Instructions for the task |
Copy everything in the items below from the line containing "This screenshot has height=429, width=954." down to the end, without the pictures.

Supplied data |
· · ·
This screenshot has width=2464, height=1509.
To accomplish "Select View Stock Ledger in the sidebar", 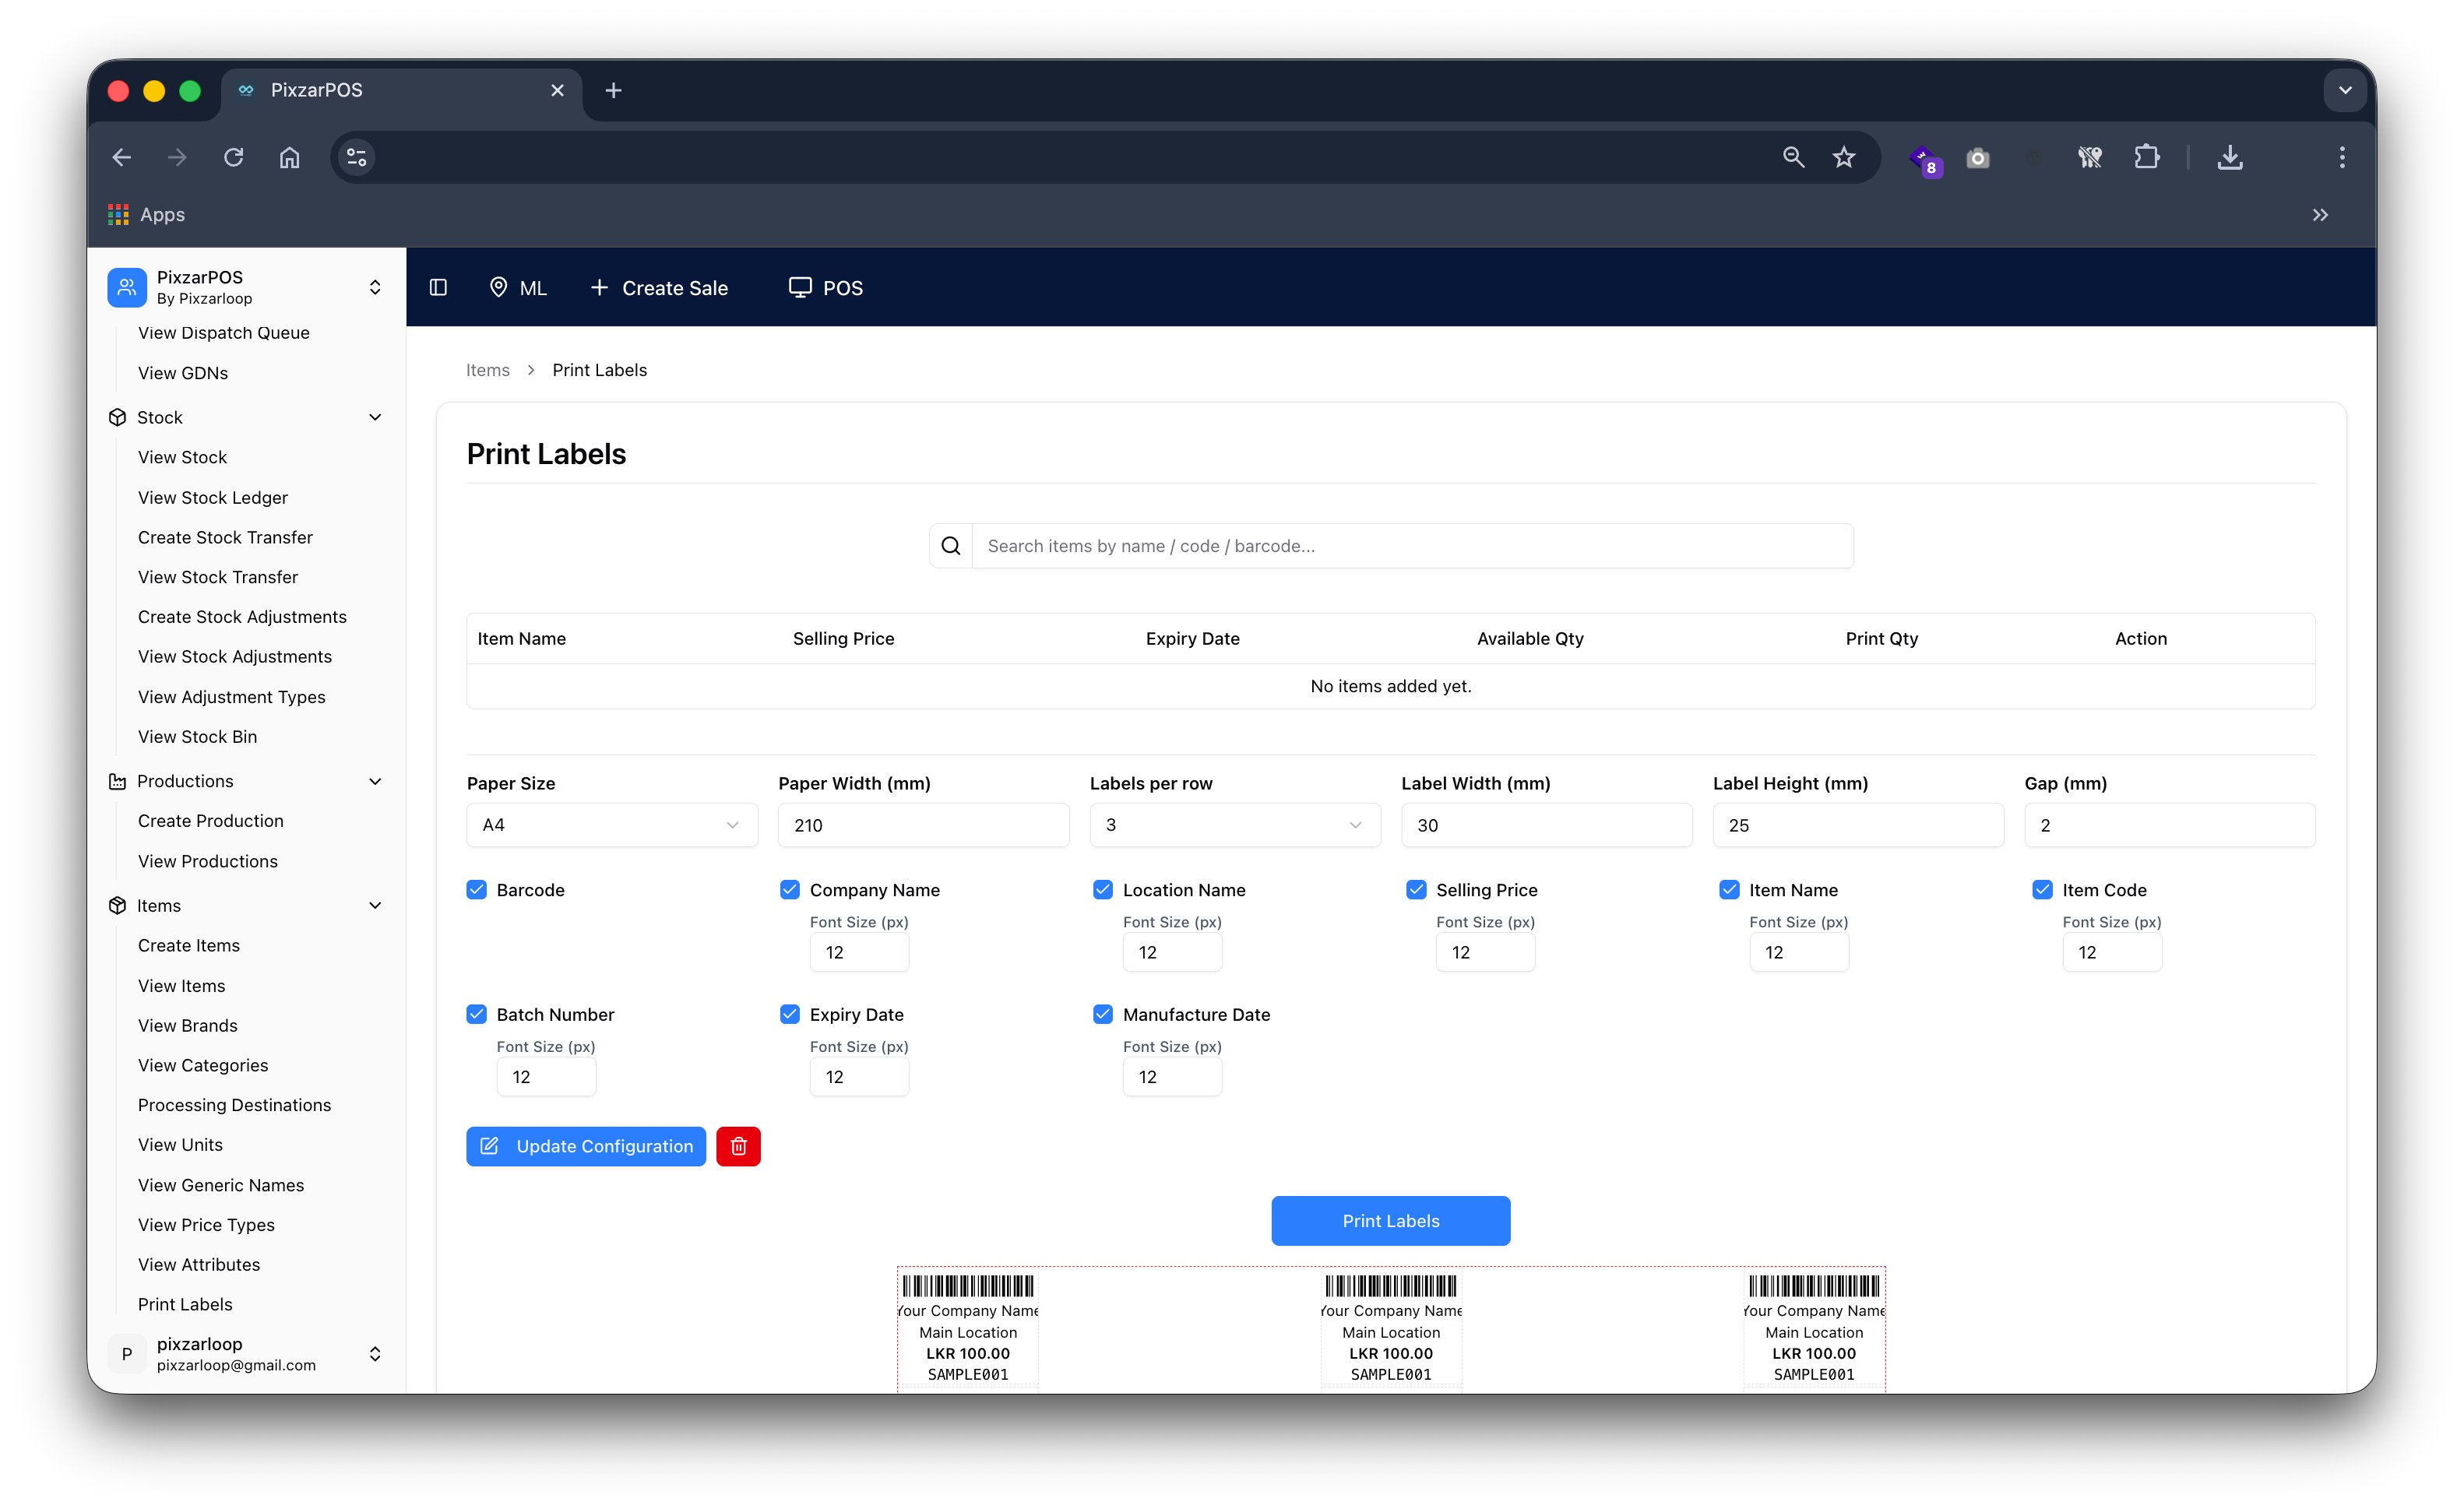I will click(x=212, y=497).
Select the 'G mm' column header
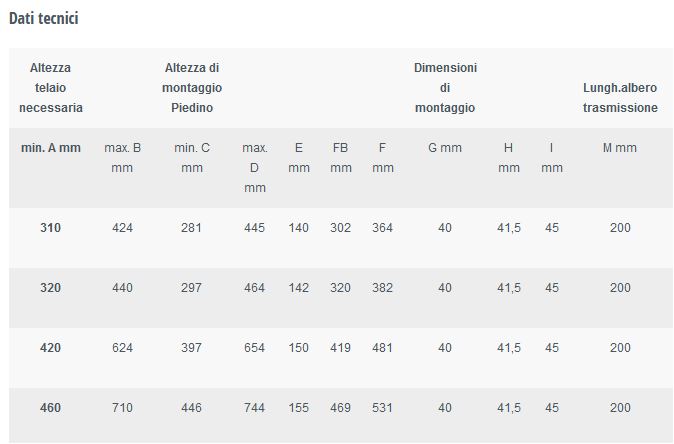Viewport: 674px width, 444px height. click(x=445, y=148)
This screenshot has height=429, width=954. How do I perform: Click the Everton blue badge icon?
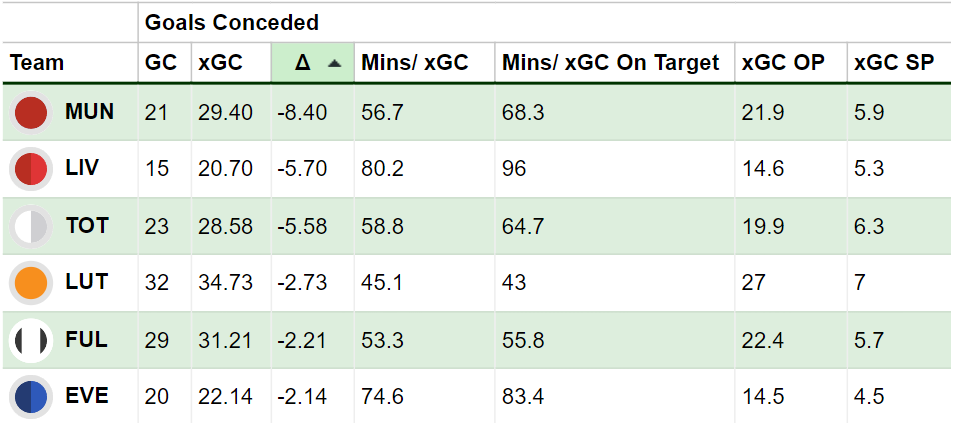click(31, 397)
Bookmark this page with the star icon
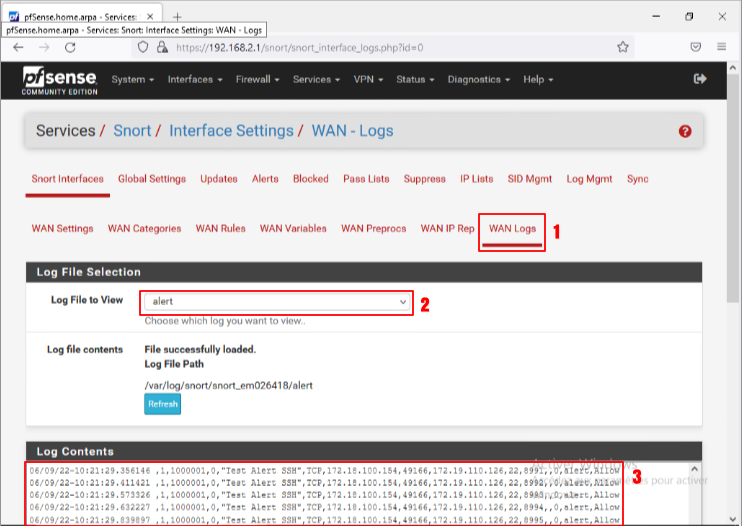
· · ·
The result |
This screenshot has height=429, width=954. How do I perform: Click the Everton blue badge icon?
click(31, 397)
Bookmark this page with the star icon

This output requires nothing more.